Хотя мы, в отличие от католических стран, в преддверии поста не предавались карнавальным излишествам, последние дни перед Пепельной средой мы тем не менее отмечали в соответствии с нашими традициями. При дворе устраивали банкет в честь «прощания с роскошествами», а также смотрели представление. Показывали обычно веселую вещицу, но в этом году так не выйдет. Шекспир написал что-то новенькое. Вот его пьесу мы и посмотрим. Это самое малое, что он может сделать после того, как позволил своей труппе пойти на поводу у Эссекса и показать «Ричарда II» с запрещенной сценой.
В понедельник, как мы и договаривались, тяжелый пергамент с приказом о приведении в исполнение смертного приговора почтительно положили мне на стол. Я подписала его, не желая, чтобы он оставался в моих покоях ни на миг долее необходимого, и отправила коннетаблю Тауэра. И лишь потом уже вспомнила, что не распорядилась, на какой день назначить казнь, так что пришлось посылать вдогонку гонца с приказом, чтобы приговор привели в исполнение с утра в среду. Я также приказала, чтобы палачей было двое – на случай, если в последний момент окажется, что один из них не в состоянии исполнить свои обязанности. Церемония должна была быть частной, однако в присутствии свидетелей – членов Королевской гвардии под началом Рэли, а также представителей знати, олдерменов и советников.
Банкет прошел спокойно. Все обычные ритуалы были соблюдены, подносы и тарелки торжественно внесены в зал, изящные кубки наполнены лучшими винами. Но гости казались какими-то притихшими, застольная беседа не клеилась. Все умы занимала та единственная тема, о которой нельзя было упоминать.
Когда настало время представления, я вздохнула с облегчением. Пусть актеры говорят и действуют, пока мы будем сидеть молча и неподвижно. Темой пьесы была Троянская война – едва ли можно было придумать что-то более далекое от текущих событий.
– Шекспир, похоже, окончательно переместился из нашего королевства и времени в Древний мир, – заметила Кэтрин, сидевшая рядом со мной. – Сперва «Цезарь», теперь это.
– Любовная история Троила и Крессиды? – поморщился Чарльз.

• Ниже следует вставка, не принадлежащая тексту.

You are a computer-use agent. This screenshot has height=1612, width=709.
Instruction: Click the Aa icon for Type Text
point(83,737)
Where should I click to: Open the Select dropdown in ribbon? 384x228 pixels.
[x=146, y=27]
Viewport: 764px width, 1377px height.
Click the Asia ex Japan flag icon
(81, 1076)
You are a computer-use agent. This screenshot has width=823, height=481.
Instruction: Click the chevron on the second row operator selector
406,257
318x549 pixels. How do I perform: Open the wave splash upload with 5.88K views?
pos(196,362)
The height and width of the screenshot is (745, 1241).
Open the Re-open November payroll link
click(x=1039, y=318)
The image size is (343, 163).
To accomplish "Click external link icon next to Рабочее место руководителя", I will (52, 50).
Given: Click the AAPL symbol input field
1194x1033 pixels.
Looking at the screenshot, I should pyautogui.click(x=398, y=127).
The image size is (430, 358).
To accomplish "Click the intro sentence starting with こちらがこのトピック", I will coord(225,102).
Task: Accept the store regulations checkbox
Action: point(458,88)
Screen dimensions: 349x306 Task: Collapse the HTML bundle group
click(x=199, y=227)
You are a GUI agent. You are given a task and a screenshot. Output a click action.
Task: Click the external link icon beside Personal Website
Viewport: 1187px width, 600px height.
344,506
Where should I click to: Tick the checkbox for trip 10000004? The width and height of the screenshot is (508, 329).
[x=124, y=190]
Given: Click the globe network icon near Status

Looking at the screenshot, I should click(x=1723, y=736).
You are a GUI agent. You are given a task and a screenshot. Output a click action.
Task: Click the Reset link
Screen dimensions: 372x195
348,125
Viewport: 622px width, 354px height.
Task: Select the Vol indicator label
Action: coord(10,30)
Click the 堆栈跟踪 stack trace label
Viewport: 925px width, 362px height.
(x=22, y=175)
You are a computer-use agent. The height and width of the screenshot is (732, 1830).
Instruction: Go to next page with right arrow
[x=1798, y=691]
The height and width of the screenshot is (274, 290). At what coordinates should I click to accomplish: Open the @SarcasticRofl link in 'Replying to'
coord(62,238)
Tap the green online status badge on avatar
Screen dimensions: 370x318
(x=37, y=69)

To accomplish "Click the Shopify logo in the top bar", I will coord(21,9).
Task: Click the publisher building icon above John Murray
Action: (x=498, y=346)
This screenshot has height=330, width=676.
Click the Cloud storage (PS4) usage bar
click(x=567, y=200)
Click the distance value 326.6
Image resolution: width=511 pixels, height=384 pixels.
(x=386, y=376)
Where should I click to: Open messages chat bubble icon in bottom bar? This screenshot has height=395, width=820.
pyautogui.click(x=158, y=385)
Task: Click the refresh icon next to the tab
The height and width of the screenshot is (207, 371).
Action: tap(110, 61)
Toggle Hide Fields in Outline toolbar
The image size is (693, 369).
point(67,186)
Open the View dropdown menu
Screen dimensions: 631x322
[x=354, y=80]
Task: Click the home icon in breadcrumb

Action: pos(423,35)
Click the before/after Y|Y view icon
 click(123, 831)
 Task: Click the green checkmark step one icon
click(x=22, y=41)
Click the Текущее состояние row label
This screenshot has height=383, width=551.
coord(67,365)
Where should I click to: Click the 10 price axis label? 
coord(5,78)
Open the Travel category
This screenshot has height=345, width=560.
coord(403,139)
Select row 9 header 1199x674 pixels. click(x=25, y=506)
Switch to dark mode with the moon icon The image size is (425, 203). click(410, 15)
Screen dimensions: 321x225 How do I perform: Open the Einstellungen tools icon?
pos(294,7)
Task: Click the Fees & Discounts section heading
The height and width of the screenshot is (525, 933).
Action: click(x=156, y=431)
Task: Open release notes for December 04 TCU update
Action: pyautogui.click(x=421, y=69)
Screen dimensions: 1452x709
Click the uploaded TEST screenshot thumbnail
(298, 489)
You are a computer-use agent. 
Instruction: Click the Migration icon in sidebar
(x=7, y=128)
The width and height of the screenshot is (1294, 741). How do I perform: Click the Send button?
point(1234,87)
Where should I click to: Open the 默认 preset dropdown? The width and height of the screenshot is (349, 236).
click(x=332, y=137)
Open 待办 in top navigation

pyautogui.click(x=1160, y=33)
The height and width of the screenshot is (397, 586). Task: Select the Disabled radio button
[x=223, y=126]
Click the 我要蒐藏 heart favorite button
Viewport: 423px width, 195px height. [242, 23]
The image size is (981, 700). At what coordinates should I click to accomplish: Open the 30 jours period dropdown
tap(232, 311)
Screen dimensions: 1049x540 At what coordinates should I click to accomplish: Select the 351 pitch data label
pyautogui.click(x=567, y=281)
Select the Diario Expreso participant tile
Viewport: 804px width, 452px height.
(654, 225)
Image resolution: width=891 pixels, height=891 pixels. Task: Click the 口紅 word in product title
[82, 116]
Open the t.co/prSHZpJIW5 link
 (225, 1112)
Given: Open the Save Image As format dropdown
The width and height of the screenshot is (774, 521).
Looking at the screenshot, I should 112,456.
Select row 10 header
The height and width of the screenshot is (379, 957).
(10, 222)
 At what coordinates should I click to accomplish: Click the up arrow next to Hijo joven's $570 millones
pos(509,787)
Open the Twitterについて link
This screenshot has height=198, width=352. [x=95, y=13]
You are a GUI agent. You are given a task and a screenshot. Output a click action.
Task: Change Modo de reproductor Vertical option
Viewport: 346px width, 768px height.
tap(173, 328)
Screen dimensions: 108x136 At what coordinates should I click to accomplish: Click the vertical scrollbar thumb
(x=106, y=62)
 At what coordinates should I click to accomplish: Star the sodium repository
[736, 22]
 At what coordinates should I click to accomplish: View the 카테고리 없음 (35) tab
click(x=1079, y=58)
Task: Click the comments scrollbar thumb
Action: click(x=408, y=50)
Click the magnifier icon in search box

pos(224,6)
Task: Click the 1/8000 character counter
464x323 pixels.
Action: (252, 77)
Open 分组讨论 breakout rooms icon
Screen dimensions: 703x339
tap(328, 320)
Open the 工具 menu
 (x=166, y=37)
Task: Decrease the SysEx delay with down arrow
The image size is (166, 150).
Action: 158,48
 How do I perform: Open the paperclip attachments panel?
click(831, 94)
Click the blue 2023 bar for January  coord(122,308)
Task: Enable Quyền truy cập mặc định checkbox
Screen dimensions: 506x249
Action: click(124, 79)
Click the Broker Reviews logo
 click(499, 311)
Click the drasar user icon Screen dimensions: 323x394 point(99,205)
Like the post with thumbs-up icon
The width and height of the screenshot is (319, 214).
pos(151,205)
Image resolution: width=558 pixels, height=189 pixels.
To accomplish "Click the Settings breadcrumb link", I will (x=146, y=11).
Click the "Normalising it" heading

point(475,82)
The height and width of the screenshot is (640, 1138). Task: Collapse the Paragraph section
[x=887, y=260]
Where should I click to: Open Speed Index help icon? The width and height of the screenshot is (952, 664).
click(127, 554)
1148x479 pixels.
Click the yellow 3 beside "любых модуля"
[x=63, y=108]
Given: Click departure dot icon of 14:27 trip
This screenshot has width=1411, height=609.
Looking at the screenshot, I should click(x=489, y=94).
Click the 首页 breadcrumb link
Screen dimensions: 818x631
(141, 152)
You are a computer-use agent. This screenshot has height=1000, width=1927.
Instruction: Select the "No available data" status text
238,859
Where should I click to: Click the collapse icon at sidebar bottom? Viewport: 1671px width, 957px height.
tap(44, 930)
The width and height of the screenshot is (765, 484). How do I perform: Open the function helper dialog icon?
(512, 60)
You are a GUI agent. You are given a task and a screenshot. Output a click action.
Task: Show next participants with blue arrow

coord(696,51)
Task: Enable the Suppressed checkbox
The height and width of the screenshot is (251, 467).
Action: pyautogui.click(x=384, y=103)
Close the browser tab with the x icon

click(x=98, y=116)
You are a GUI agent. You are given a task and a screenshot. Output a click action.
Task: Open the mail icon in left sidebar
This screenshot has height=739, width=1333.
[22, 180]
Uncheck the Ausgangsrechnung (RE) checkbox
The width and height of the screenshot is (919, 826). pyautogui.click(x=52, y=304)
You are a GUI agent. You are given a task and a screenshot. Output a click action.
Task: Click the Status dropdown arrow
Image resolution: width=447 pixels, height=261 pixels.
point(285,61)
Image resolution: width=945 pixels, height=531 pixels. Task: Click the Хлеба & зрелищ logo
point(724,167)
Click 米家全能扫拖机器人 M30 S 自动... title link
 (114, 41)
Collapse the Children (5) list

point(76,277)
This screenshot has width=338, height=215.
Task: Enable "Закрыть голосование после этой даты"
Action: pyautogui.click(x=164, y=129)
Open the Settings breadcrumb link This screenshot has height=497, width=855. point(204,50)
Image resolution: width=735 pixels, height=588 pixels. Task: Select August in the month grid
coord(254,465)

– А что вам не нравится? – притворно возмутилась Кэтрин.
– Я уже слишком стар, – отозвался адмирал. – Любовные истории меня давно не интересуют.
– Чарльз! – Она шутливо шлепнула его веером.
«Вот и меня тоже не интересуют», – подумалось мне.
Дела любовные давным-давно перестали занимать мое воображение. Впрочем, на сцене или в стихах я пока еще могла их выносить.
Я откинулась на спинку кресла, ожидая увидеть героических персонажей, батальные сцены и несчастных влюбленных – все приметы Троянской войны, рассказанные незабываемым языком Шекспира.
Вместо этого нам показали двух неприятных персонажей, один из которых обладал самыми гнусными взглядами на жизнь и людей, с какими мне когда-либо доводилось сталкиваться. Каждый раз, когда он выходил на сцену – что случалось слишком часто, – я морщилась. Что же до знаменитых гомеровских героев, они преобразились в неузнаваемо мелких людишек. Гектор преследовал Патрокла ради его богато украшенных доспехов, возжелав завладеть ими. Вместо описанного Гомером поединка между благородным Гектором и воином Ахиллом тот хладнокровно убил безоружного Гектора. Елену выставили пустоголовой распутницей, Крессиду лгуньей, Троила олухом, Аякса громилой. Во всей пьесе не было ни одного персонажа, которого я пригласила бы к себе за стол. А превосходный шекспировский слог разочаровывал не меньше, чем его герои. Заумные параллели, вымученное словоупотребление, ни единой строчки, которая задержалась бы в памяти. Лишь одна реплика, произнесенная Одиссеем, отозвалась во мне до мурашек, намекая на то, что только что произошло. Звучала она так: «…Сила станет всем и в волю перейдет, а после в алчность; и алчность, – рыщущий всемирный волк, поддержанный и силою и волей, – мир, как добычу, поглотив, пожрет и сам себя»[45]. Эссекса как раз и пожрала его собственная волчья алчность. Не о нем ли думал драматург, когда писал эти строки?
Мне хотелось извиниться перед всеми, что вынудила их смотреть эту пьесу. Однако же ее настроение – разочарованное, опустошенное, грустное, – пожалуй, отражало то, что мы все чувствовали. Я пожелала всем доброй ночи, и на этом вечер был завершен. Подходящая кара за ту роль, что я сыграла в падении Эссекса.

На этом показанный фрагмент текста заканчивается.